TASK DATA:
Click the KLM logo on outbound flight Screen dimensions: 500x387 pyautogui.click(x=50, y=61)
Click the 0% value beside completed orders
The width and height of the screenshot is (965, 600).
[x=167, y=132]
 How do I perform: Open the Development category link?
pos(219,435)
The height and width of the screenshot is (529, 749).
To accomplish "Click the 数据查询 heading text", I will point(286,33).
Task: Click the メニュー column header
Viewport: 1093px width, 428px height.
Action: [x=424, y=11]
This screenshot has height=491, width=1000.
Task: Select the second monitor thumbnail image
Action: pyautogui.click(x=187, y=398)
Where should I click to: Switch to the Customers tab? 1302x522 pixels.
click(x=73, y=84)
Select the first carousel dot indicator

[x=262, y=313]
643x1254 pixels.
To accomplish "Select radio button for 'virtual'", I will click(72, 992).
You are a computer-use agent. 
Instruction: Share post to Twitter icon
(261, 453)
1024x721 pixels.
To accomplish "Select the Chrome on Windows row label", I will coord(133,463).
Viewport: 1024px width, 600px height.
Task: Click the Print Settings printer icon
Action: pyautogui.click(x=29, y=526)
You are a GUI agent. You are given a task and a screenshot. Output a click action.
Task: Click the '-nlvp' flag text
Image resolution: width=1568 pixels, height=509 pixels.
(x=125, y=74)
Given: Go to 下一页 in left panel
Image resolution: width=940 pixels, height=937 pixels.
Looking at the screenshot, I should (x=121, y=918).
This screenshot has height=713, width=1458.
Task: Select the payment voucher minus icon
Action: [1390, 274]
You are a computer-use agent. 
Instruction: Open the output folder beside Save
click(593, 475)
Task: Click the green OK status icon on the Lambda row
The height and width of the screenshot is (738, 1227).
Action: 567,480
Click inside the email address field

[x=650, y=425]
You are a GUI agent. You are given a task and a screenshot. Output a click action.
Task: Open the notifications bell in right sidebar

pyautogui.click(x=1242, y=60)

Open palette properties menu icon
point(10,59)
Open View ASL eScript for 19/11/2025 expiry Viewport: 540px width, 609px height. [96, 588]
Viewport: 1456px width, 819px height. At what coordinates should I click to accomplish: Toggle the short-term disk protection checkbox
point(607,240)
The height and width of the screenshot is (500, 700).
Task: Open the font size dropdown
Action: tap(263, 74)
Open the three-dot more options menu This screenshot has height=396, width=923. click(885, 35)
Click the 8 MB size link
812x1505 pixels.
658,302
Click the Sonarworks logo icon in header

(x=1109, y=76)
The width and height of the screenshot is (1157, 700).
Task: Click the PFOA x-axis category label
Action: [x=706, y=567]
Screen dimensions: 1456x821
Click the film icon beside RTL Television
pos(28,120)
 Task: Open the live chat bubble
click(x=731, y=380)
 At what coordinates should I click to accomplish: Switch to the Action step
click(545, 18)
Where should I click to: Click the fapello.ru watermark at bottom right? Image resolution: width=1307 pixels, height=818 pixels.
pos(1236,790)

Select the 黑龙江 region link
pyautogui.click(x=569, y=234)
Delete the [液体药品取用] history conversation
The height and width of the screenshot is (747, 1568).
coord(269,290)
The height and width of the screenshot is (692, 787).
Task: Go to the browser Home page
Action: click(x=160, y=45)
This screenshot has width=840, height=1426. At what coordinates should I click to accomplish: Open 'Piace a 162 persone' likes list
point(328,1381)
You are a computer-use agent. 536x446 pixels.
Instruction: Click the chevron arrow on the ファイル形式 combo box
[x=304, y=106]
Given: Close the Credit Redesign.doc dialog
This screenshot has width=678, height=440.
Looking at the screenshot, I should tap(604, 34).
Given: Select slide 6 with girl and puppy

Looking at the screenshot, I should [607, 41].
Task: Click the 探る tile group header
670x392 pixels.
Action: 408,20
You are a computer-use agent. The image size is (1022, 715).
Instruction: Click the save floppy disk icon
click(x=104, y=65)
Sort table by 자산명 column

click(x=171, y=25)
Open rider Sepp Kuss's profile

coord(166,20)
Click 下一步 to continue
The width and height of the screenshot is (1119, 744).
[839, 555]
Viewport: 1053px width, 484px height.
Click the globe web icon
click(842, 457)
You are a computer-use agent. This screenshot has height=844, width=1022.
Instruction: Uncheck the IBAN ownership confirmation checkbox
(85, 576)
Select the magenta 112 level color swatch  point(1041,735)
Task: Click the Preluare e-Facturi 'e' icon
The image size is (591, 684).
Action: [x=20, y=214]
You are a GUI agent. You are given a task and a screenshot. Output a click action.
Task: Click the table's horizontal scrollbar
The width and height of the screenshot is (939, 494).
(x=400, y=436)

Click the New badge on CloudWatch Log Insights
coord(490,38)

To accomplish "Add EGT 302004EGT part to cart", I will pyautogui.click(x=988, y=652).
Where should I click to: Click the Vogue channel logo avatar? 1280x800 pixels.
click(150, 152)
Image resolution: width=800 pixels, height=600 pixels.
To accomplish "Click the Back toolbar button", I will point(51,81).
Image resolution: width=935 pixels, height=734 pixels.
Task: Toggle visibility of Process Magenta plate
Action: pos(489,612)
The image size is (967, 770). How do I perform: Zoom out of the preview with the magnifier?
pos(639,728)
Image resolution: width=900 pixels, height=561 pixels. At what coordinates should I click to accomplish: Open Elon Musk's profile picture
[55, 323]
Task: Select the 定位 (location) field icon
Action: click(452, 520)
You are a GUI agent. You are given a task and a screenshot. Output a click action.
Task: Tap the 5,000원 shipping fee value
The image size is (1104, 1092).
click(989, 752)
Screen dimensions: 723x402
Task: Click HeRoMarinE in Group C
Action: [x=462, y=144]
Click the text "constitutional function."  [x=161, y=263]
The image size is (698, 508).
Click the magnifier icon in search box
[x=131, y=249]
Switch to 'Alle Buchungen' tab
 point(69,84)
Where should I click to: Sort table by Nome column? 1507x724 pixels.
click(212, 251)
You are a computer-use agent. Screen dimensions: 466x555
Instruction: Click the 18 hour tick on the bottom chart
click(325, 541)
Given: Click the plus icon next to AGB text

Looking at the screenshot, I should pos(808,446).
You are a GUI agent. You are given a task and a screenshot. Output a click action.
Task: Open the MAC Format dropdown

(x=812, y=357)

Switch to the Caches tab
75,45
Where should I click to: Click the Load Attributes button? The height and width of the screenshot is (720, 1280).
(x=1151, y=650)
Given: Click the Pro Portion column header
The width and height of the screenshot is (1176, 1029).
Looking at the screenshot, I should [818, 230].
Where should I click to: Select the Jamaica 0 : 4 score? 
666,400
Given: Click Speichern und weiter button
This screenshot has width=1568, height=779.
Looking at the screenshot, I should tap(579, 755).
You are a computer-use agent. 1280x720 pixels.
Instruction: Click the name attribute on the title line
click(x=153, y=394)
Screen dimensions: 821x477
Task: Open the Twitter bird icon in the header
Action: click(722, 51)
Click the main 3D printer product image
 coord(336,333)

TASK:
Could you repeat exactly the lines in the listing above from the one with "This screenshot has width=840, height=1426." down to the one with "You are a computer-use agent. The"? Include both of those lines.

SOLUTION TO THIS EXERCISE:
This screenshot has width=840, height=1426. At what coordinates should I click to accomplish: Open 'Piace a 162 persone' likes list
point(328,1381)
You are a computer-use agent. 536x446 pixels.
Instruction: Click the chevron arrow on the ファイル形式 combo box
[x=304, y=106]
Given: Close the Credit Redesign.doc dialog
This screenshot has width=678, height=440.
Looking at the screenshot, I should tap(604, 34).
Given: Select slide 6 with girl and puppy

Looking at the screenshot, I should [607, 41].
Task: Click the 探る tile group header
670x392 pixels.
Action: 408,20
You are a computer-use agent. The image size is (1022, 715).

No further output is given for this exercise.